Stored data

______________________________

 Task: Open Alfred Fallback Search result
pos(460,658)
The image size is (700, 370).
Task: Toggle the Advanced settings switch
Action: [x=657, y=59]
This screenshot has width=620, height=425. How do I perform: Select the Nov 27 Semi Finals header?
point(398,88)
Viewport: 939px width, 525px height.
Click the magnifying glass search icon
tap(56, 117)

______________________________

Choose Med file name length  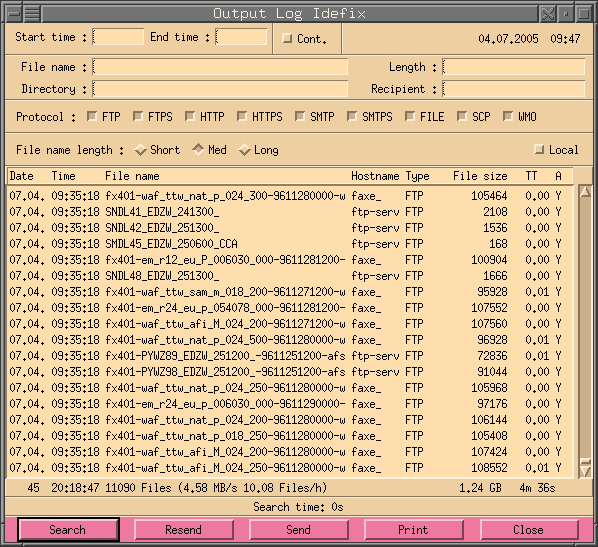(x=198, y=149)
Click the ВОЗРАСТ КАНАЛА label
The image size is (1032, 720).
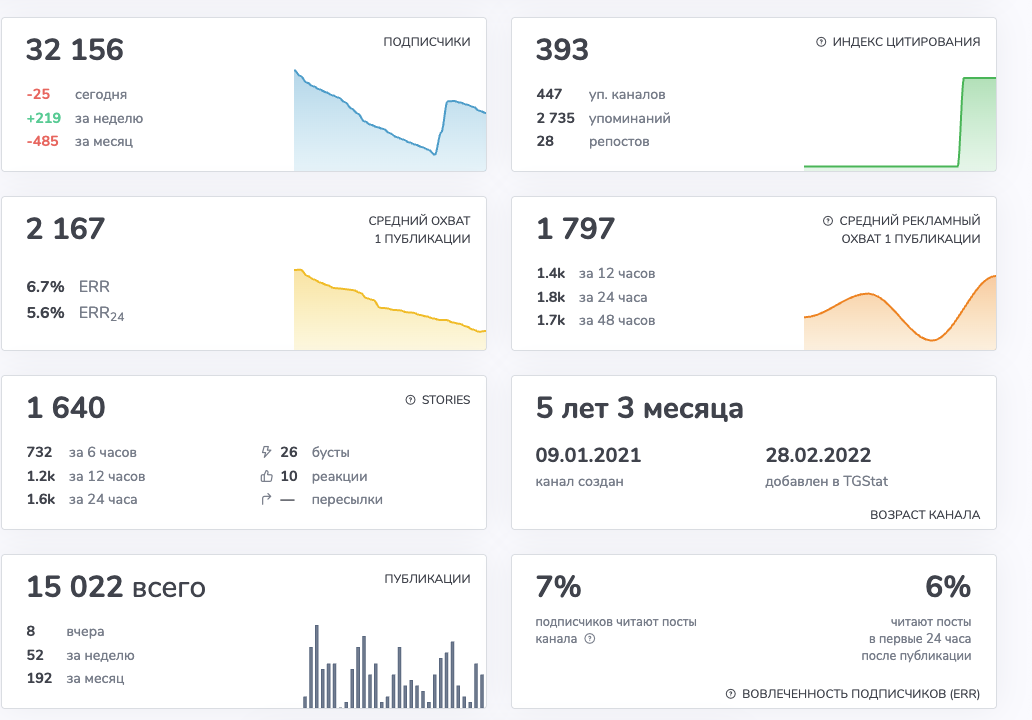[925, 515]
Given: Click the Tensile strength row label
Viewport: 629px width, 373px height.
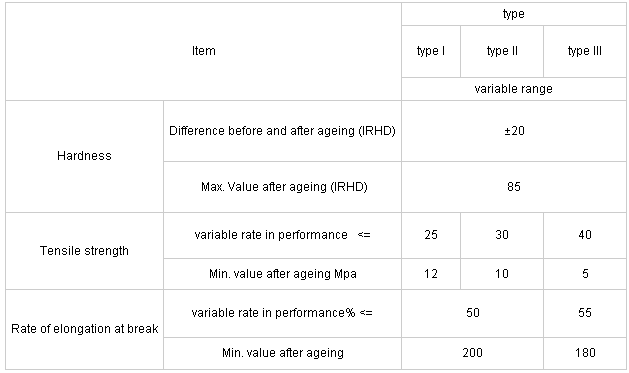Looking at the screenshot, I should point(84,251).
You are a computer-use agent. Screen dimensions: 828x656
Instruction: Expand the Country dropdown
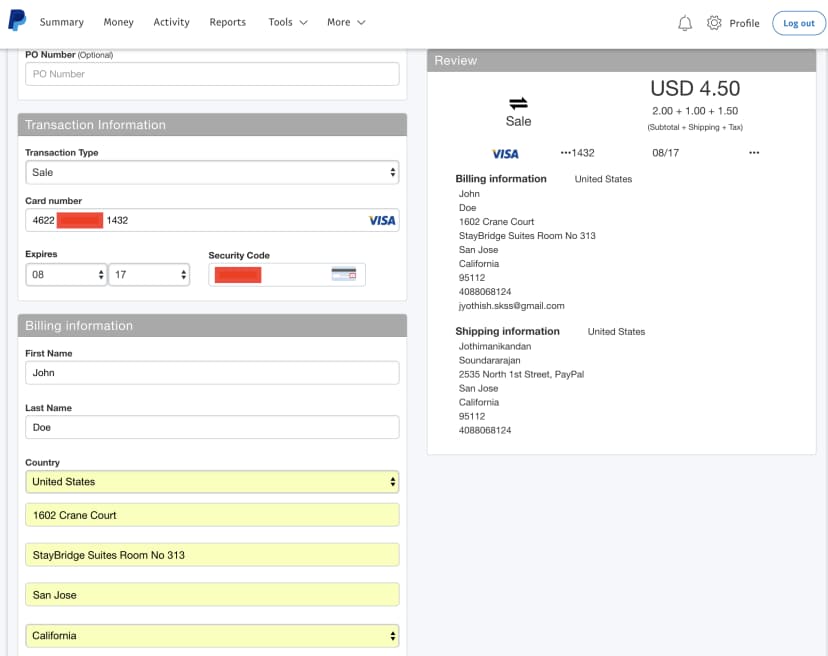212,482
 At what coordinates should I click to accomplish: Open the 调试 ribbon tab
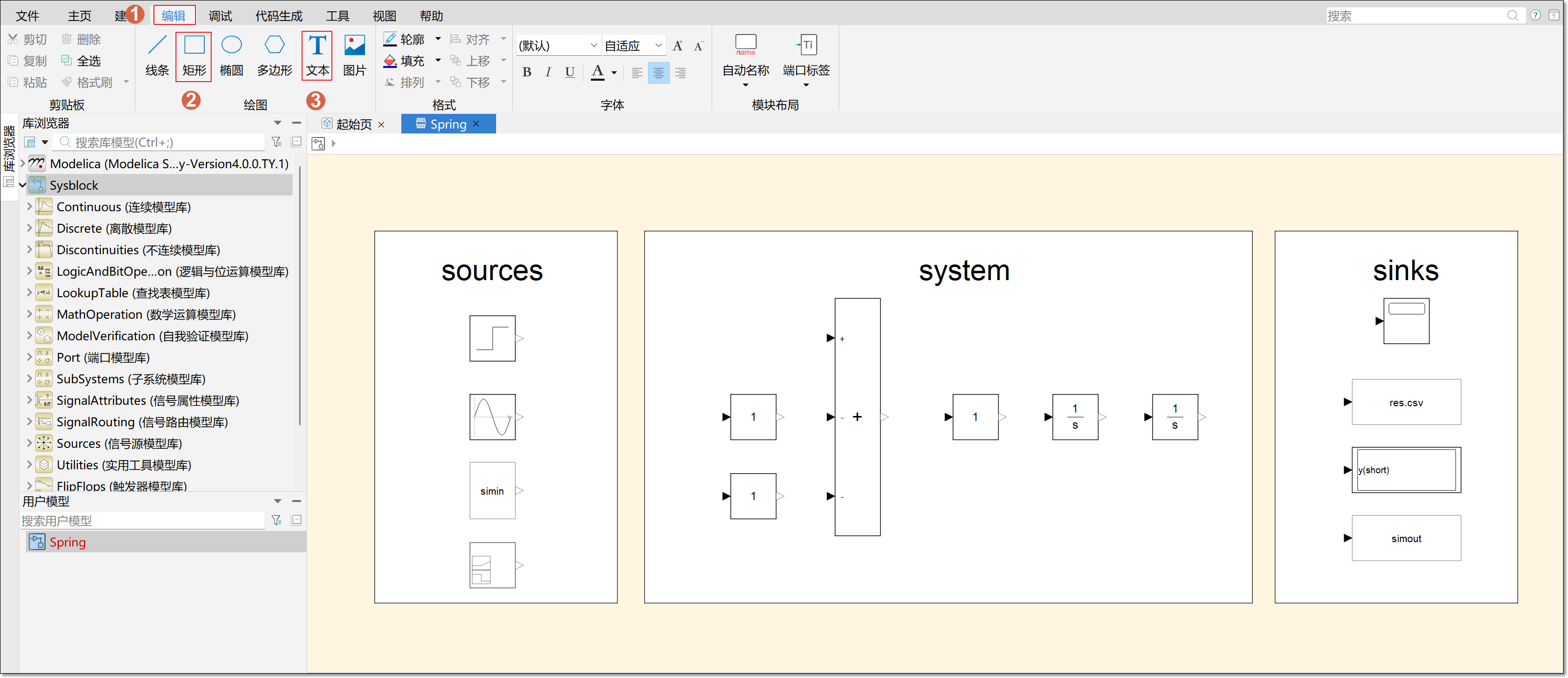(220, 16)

______________________________

Problem details:
In the records above, locate the lines holding the word "label". Copy each of them.

Result:
Click the ВОЗРАСТ КАНАЛА label
Given: Click the Tensile strength row label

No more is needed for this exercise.